Joe Biden on Tuesday night said that concluding the war in Afghanistan marked the end of the era of America “remaking” nations.

The President indicated a retreat in the United States’ role as the world’s policeman, suggesting he would only intervene in future if there were clear goals and a fundamental national interest for the US.

In comments that will be of concern to allies Mr Biden said he was overhauling US foreign policy, and appeared to move away from engagement in the world.

He said: “As we turn the page on the foreign policy that has guided our nation for the last two decades we have got to learn from our mistakes.

“To me, there are two that are paramount. First, we set missions with clear, achievable goals, not ones we will never reach.

“And, second, we will stay clearly focused on the fundamental national security interest of the United States of America.”

Many of the US interventions since the Second World War would arguably have failed Mr Biden’s tests, including in Vietnam, Libya, Iraq and Somalia.

His position marked a departure from American foreign policy since 1945 and struck a warning for allies reliant on US help.

A Taliban fighter poses at the controls of an abandoned Afghan army aircraft at Kabul airport, which the militants took over on Tuesday after the final US troops withdrew
A Taliban fighter poses at the controls of an abandoned Afghan army aircraft at Kabul airport, which the militants took over on Tuesday after the final US troops withdrew CREDIT: GETTY IMAGES

It also contrasted with his own frequently used slogan “America is back”. What some were calling a new “Biden doctrine” appeared instead to have similarities to Donald Trump’s “America First” foreign policy.

In defending his position Mr Biden suggested that to remain “bogged down” in Afghanistan would have played into the hands of Russia and China.

He added: “We’ve been a nation too long at war. It was time to be honest with the American people again. We no longer had a clear purpose. I take responsibility for the decision.

“For those asking for a third decade of war, I ask ‘What is the vital national interest? It was time to end this war. This is a new world. It was a wise decision and the best decision for America.”

He said the cost of the Afghanistan conflict had been too high in terms of lives and money.

In an address to the nation from the White House, he said: “This decision about Afghanistan is not just about Afghanistan. It’s about ending an era of major military operations to remake other countries.

“I was not going to extend this forever war, and I was not extending a forever exit.”

He added: “The American people should hear this. Three hundred million dollars a day for two decades. What have we lost as consequences in terms of opportunities? I refuse to continue a war that was no longer in the vital national interests of our people.”

The President also attacked critics who said America could have stayed in Afghanistan with a small military presence, saying: “There is nothing ‘low grade’ or ‘low risk’ about any war.”
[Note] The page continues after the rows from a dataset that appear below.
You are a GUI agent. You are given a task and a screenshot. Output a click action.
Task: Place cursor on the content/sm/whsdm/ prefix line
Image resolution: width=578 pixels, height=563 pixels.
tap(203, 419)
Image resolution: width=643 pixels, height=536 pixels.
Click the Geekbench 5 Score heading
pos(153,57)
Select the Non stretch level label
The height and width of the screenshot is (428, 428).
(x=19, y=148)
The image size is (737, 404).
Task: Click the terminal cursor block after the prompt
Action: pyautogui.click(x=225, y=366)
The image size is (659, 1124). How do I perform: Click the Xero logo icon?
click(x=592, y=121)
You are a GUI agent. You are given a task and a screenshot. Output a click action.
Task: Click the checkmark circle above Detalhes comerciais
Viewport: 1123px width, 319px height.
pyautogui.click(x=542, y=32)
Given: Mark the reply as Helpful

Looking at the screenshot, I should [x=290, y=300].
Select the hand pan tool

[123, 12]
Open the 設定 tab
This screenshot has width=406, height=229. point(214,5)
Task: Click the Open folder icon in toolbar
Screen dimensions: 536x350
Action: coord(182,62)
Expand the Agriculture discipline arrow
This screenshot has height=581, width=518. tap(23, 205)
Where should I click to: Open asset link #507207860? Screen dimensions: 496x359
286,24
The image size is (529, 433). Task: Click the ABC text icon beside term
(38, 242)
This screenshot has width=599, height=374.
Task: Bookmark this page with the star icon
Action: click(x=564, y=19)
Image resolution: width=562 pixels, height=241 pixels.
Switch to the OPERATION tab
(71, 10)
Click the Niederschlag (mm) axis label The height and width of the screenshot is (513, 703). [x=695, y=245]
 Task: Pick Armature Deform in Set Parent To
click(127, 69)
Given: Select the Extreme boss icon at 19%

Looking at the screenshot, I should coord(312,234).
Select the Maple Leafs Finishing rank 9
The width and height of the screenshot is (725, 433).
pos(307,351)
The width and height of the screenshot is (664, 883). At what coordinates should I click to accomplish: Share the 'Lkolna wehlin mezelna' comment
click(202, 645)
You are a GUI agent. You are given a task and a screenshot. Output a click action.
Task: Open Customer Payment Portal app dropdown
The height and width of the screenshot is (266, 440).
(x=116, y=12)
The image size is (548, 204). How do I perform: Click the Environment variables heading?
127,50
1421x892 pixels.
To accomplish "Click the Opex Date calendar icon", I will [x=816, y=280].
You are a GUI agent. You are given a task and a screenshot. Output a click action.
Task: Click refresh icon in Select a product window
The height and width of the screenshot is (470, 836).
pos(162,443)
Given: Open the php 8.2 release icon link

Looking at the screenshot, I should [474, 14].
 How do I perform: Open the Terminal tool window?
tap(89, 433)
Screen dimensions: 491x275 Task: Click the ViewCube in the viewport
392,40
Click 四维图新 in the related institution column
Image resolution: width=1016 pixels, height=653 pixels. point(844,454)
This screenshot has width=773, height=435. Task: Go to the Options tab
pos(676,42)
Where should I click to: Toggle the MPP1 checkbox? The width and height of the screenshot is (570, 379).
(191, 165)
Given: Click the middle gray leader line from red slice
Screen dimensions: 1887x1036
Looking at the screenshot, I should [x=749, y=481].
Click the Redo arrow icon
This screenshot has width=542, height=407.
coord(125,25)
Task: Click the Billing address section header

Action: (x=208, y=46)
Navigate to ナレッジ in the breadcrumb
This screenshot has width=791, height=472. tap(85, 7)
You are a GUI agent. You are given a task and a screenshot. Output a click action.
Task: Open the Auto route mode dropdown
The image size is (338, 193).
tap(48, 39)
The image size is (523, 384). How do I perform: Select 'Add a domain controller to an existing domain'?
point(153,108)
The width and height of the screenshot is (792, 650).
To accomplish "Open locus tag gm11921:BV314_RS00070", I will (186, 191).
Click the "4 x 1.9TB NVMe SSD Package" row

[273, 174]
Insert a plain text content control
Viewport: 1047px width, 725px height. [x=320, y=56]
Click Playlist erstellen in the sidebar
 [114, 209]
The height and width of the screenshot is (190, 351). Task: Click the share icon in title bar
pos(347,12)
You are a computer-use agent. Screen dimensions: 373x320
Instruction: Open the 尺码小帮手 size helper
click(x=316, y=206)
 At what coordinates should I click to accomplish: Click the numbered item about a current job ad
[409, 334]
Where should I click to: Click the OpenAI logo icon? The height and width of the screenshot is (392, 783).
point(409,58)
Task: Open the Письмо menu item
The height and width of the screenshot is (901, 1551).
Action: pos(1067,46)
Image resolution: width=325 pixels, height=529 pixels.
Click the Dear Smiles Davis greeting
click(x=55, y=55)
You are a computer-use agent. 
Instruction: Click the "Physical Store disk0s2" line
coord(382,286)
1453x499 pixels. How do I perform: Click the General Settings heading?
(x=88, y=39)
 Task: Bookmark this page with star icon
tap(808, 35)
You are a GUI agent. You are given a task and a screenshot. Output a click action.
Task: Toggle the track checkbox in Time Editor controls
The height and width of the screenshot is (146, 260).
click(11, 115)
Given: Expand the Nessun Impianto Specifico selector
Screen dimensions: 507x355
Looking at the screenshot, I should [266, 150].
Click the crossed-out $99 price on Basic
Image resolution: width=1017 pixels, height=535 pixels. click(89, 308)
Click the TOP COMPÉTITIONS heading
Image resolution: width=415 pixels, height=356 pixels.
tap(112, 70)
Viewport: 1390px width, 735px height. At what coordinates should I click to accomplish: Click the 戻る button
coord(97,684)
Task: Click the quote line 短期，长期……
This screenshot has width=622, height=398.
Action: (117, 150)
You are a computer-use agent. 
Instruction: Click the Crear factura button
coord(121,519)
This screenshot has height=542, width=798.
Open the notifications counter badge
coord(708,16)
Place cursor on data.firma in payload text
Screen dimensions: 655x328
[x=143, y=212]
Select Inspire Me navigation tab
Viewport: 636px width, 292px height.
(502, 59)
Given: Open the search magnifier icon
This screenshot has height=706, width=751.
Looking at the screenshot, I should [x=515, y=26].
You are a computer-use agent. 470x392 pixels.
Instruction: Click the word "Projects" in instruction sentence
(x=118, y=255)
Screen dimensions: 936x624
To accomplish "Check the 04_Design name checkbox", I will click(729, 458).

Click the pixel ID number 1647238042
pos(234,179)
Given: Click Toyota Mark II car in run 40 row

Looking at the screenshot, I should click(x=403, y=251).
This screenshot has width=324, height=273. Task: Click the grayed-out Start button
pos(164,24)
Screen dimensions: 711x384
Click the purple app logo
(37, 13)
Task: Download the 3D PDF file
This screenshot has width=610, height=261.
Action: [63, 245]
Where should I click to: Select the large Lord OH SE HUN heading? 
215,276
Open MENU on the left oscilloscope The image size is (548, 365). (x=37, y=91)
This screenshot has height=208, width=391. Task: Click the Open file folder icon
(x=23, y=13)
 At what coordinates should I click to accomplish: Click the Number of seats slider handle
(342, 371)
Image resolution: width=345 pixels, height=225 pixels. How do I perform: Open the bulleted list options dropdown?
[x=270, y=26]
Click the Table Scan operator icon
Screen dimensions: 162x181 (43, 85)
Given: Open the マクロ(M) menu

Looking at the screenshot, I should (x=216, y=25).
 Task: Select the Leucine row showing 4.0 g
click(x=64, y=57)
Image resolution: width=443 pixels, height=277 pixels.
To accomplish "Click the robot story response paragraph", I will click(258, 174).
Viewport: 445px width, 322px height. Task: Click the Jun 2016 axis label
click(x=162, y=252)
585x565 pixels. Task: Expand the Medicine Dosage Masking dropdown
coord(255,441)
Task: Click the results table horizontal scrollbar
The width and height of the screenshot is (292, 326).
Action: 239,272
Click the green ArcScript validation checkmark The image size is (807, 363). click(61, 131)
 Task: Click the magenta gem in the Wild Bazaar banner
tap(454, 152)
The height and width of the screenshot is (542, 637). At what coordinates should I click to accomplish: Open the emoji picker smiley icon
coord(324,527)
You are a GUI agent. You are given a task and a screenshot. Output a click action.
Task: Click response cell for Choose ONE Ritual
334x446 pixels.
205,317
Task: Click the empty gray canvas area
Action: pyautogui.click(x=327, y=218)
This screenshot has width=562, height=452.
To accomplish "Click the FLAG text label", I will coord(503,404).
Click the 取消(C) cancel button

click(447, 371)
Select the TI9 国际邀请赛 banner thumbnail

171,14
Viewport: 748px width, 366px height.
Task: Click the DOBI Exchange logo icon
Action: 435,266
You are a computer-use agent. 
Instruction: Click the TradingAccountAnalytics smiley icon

He defended the chaotic evacuation over the last two weeks, saying it had been an “extraordinary success”.

But he admitted that 100 to 200 Americans remained in Afghanistan with some intention to leave, despite his pledge to leave troops until all US citizens were out.

Most were dual citizens and long-time residents who had earlier decided to stay, he said.

Mr Biden said: “For those remaining Americans there is no deadline. We remain committed to getting them out if they want to come out. We are far from done.

“The bottom line, 90 per cent of Americans in Afghanistan who wanted to leave were able to leave.”

The White House officially corrected this figure later to 98 per cent, not 90 per cent.

He said the US would continue to “hunt down” terrorists seeking to harm the US but using “over the horizon” capabilities rather than boots on the ground. He said the original mission in Afghanistan had been to bring justice to Osama bin Laden, and that had been achieved over a decade ago.

Addressing terror groups Mr Biden said: “The US will never rest. We will not forgive, we will not forget, we will hunt you down to the ends of the Earth and you will pay the ultimate price.”

With US drone strikes having hit Islamic State targets in the days following the Kabul airport terror attack, he added: “To Isis-K, we are not done with you yet.”

With the final American troops having left Kabul, Taliban special forces on Tuesday took control of the airport and climbed into the cockpits of abandoned aircraft, as their supporters paraded coffins draped in the British and US flags. Fears are also growing that the militants are hunting down and killing former members of the defeated Afghan army.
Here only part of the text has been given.